„200 Jahre und immer noch weise? Verstaubte Paragraphen oder lebendige Leitlinien?“ So betitelt sich ein Vortrag im Haus der Regionen in Krems. Der Grazer Universitätsprofessor Willibald Posch wird über einen Eckpfeiler österreichischen Zivilrechts sprechen, das Allgemeine Bürgerliche Gesetzbuch. 200 Jahre ist das von Kaiser Franz I. publizierte Rechtswerk alt, mehr als die Hälfte der rund 1500 Paragraphen darin sind aktuell in Kraft.
Im AGBG werden zivilrechtliche Angelegenheiten geregelt, von der Geburt über den Hauskauf bis zum Erbrecht.

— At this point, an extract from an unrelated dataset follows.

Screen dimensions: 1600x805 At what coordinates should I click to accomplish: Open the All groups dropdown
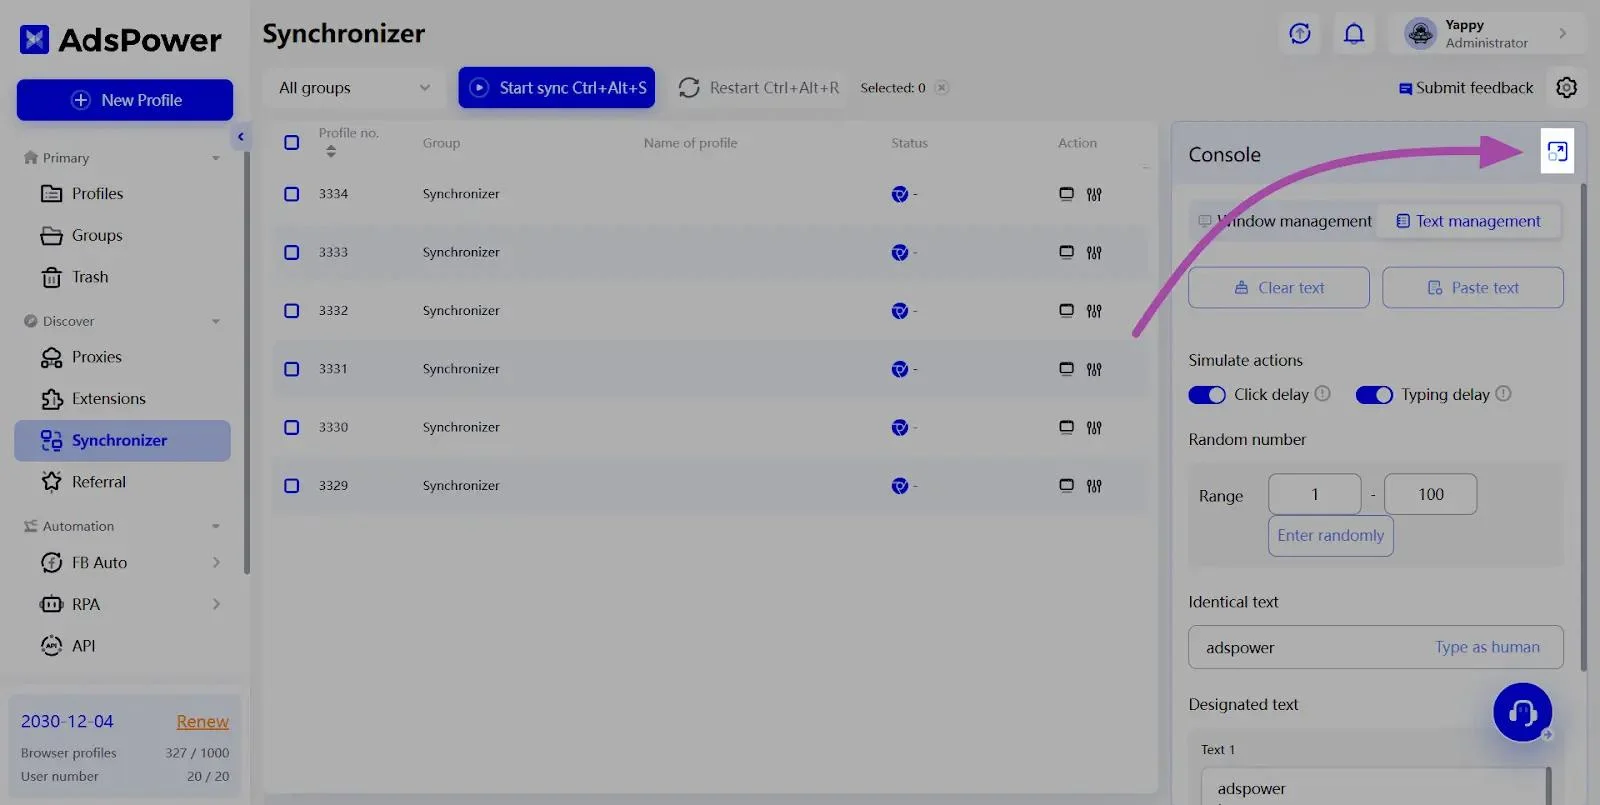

Aktuell gibt es eine Diskussion darüber, ob bzw. wie das ABGB reformiert werden kann. Eine Frage, die auch im Hinblick auf die Europäisierung des Privatrechtes bedeutsam ist.
Am 29. Februar, Haus der Regionen, Donaulände 56, Krems. Moderation: Thomas Jorda, stv. Chefredakteur NÖN.
Beginn um 18 Uhr. Anmeldung unter 02732/85015. Der Eintritt ist frei!